-- START TEXT PASSAGE --

MIGRANT women who faced conviction for “using their premises as a brothel” have had charges against them under the Sexual Offences Act withdrawn.

The women, known as Ms O and Ms R, said they were providing sex work in a flat together for safety to support their families.

The English Collective of Prostitutes’ (ECP) Laura Watson said the charges should never have been brought, adding that racism may have been involved in their targeting.

She said: “The police and Crown Prosecution Service seemed to have thought that it would be harder for women, worried about their immigration status, to defend themselves against these unjust charges.”

After leaving court without conviction on Wednesday, Ms O said: “They said I was a criminal but I am a good mother working to make sure my child has a better life.”

Legal Action for Women’s Niki Adams warned that the case could have set a “dangerous” precedent for the conviction of sex workers and expressed disgust that the CPS “tried to extort money” from the women by offering them a caution if they “write over the money seized on their arrest”.

The ECP is calling on the government to decriminalise sex work to promote safety.

However, Nordic Model Now (NMN) said decriminalising would “simply open the floodgates” and send out the message that there is nothing wrong with paying for the sexual use of another human being.

-- END TEXT PASSAGE --

> _REQUIREMENTS_
• 1. Name every person identified in the news report on the withdrawn brothel charges.
• 2. Resume the news report on the withdrawn brothel charges, picking up after its final sentence.

-- START COLLECTED DATA --

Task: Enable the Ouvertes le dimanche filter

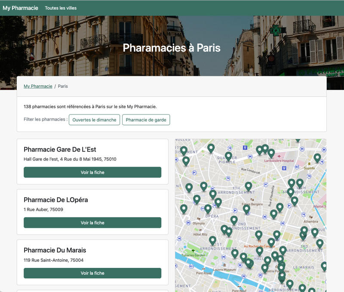Action: tap(94, 120)

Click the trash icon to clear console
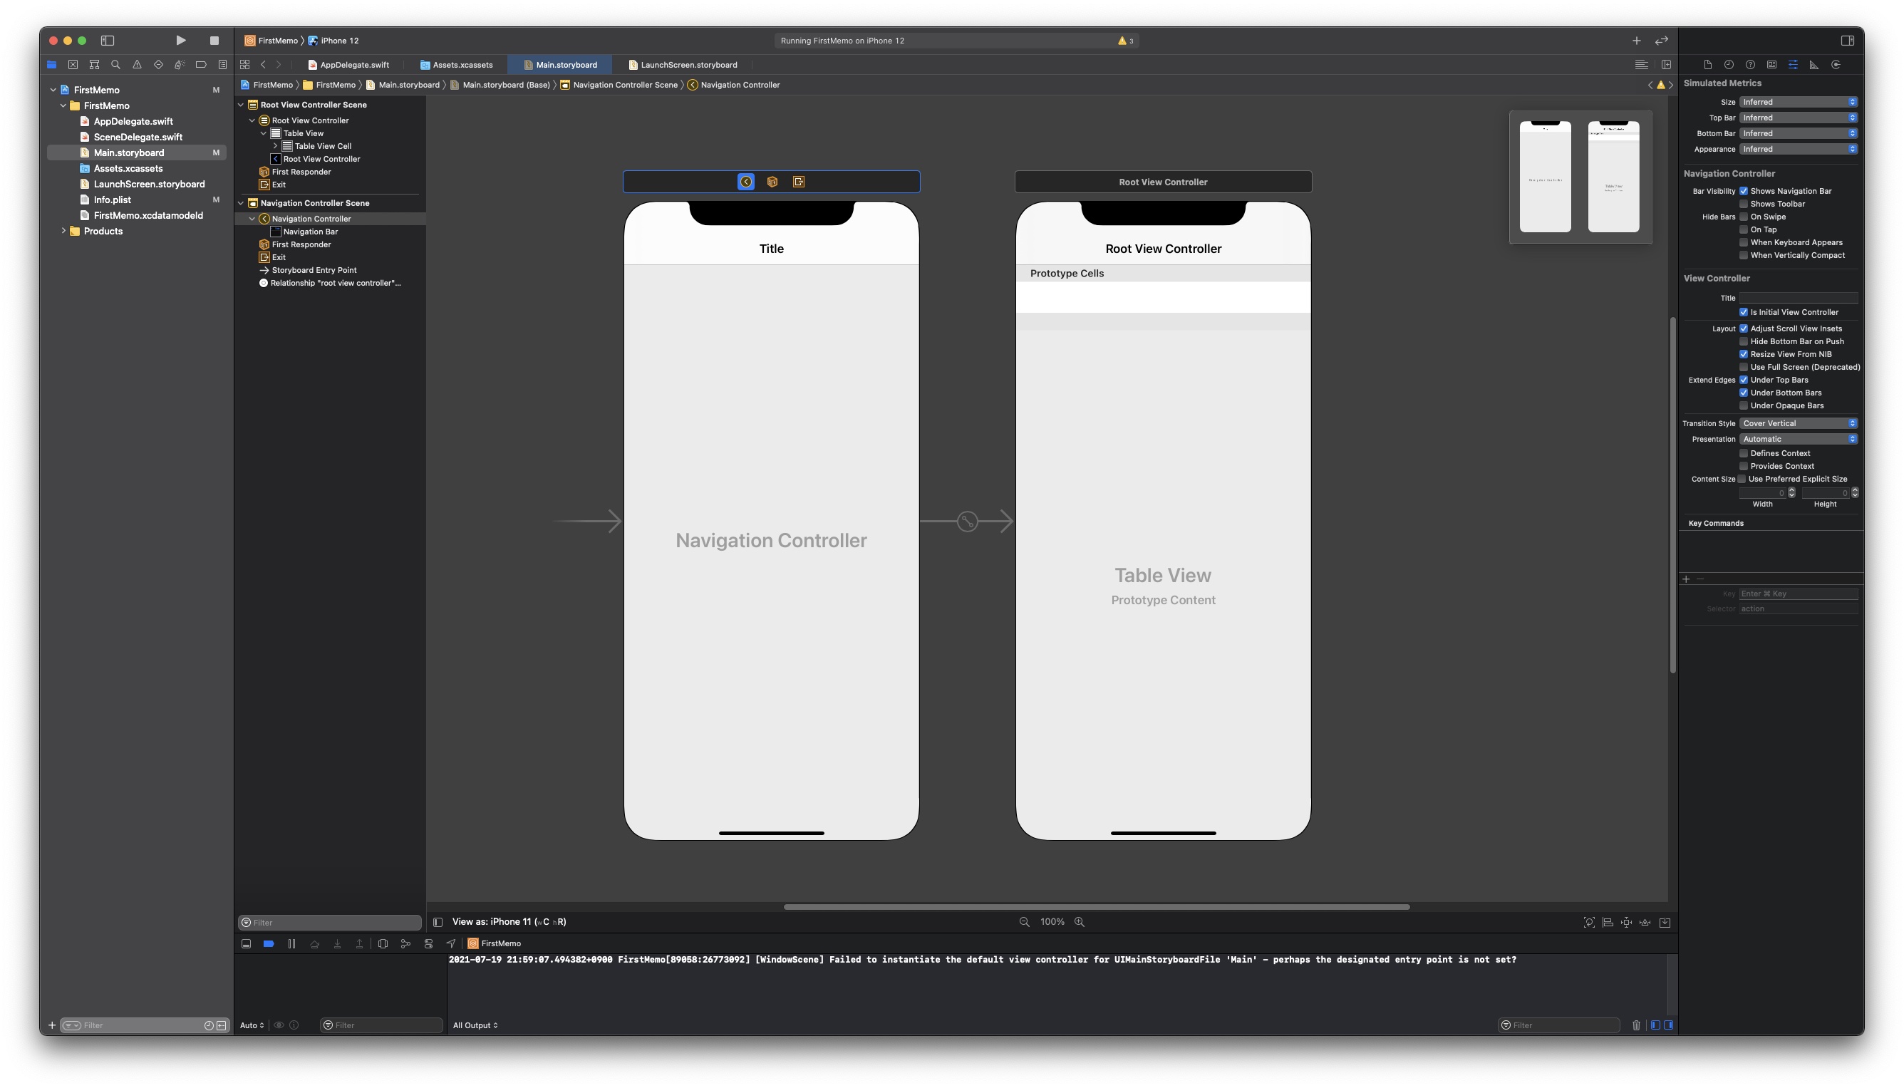coord(1636,1025)
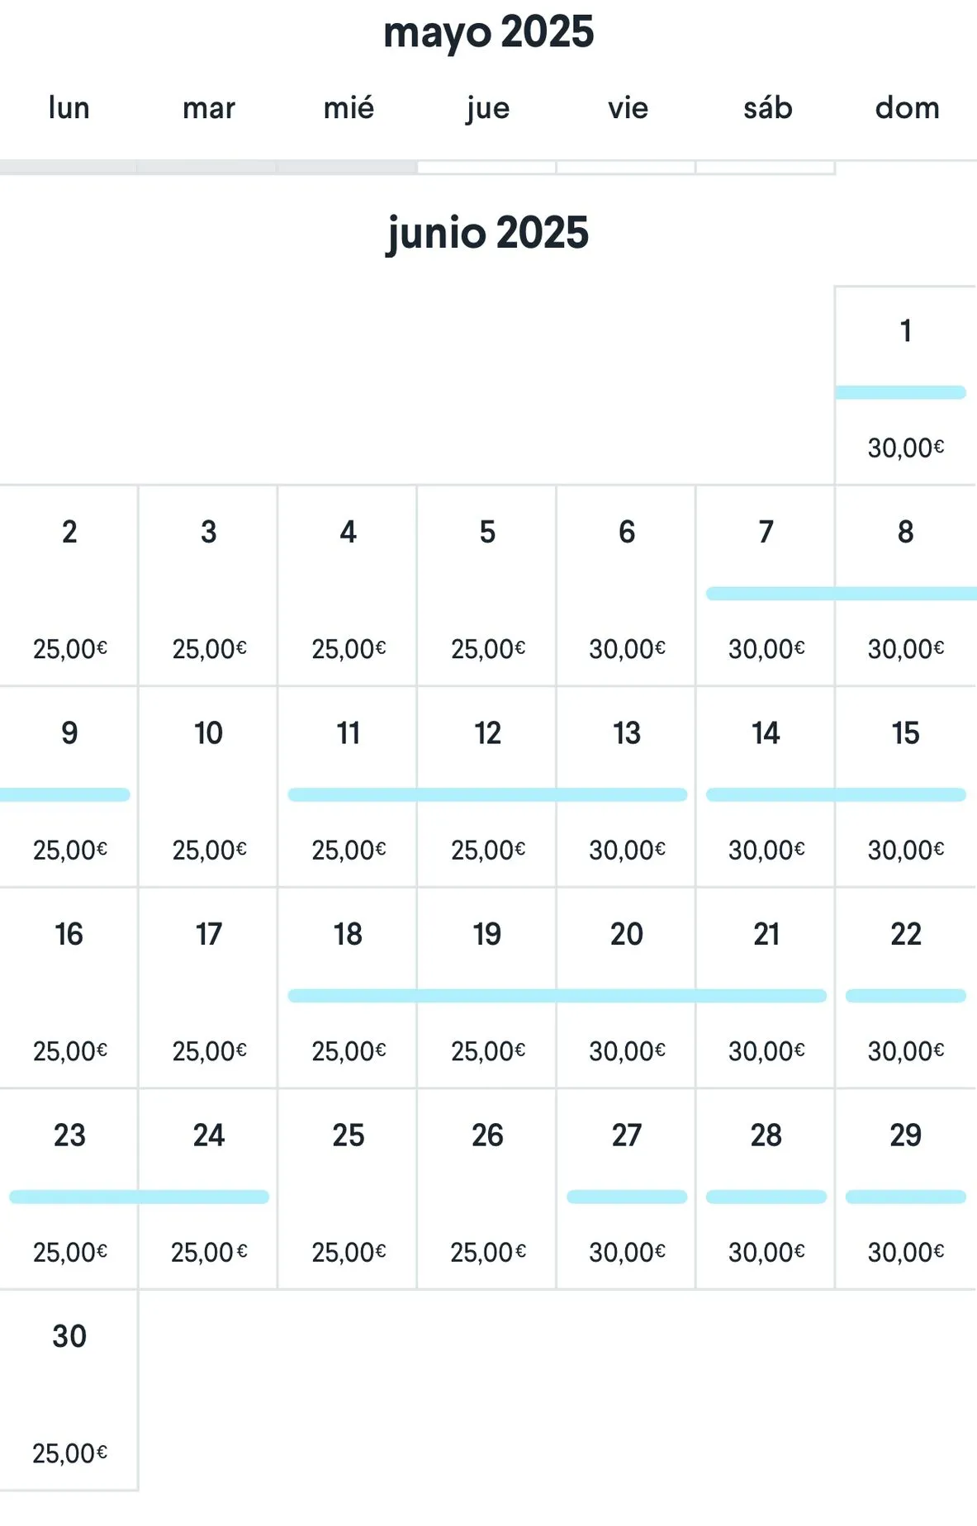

-- END COLLECTED DATA --

> _THE RESPONSES_
• 1.
Ms O
Ms R
Laura Watson
Niki Adams

• 2.
NMN chairwoman Anna Fisher instead called for legislation on brothels to be amended to focus on those who profit from another person’s prostitution and not “genuinely independent women who simply share a flat.”

She told the Star: “This case is yet another example of the police pursuing soft targets rather than the dangerous criminals who cause real harm to individuals and the fabric of society.

“Our research has shown that in part of Holbeck in Leeds, where street prostitution is supposedly decriminalised, the police also pursue the women, who are mostly extremely vulnerable, rather than focusing on the ruthless pimps and traffickers who control the women and make obscene profits from their prostitution.

“We must see [prostitution] for what it is: A system of oppression and violence against (mostly) women and girls. A system that maintains men’s individual and collective privilege and hegemony. A system that makes vast profits for third parties.”